**SHORT PROBLEM**
Recast the lines below as a numbered list, omitting any blank lines.

(A block of data)
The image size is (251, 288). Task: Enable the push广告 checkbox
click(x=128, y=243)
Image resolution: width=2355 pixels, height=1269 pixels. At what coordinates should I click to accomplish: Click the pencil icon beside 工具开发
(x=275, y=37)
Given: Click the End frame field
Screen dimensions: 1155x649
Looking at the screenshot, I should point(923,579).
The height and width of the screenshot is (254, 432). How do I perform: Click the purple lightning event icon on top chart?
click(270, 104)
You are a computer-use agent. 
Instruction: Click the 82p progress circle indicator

**FINISHED EXERCISE**
1. The image size is (251, 288). Task: Enable the push广告 checkbox
2. click(x=128, y=243)
3. Image resolution: width=2355 pixels, height=1269 pixels. At what coordinates should I click to accomplish: Click the pencil icon beside 工具开发
4. (x=275, y=37)
5. Given: Click the End frame field
6. Screen dimensions: 1155x649
7. Looking at the screenshot, I should point(923,579).
8. The height and width of the screenshot is (254, 432). How do I perform: Click the purple lightning event icon on top chart?
9. click(270, 104)
10. You are a computer-use agent. 
11. Instruction: Click the 82p progress circle indicator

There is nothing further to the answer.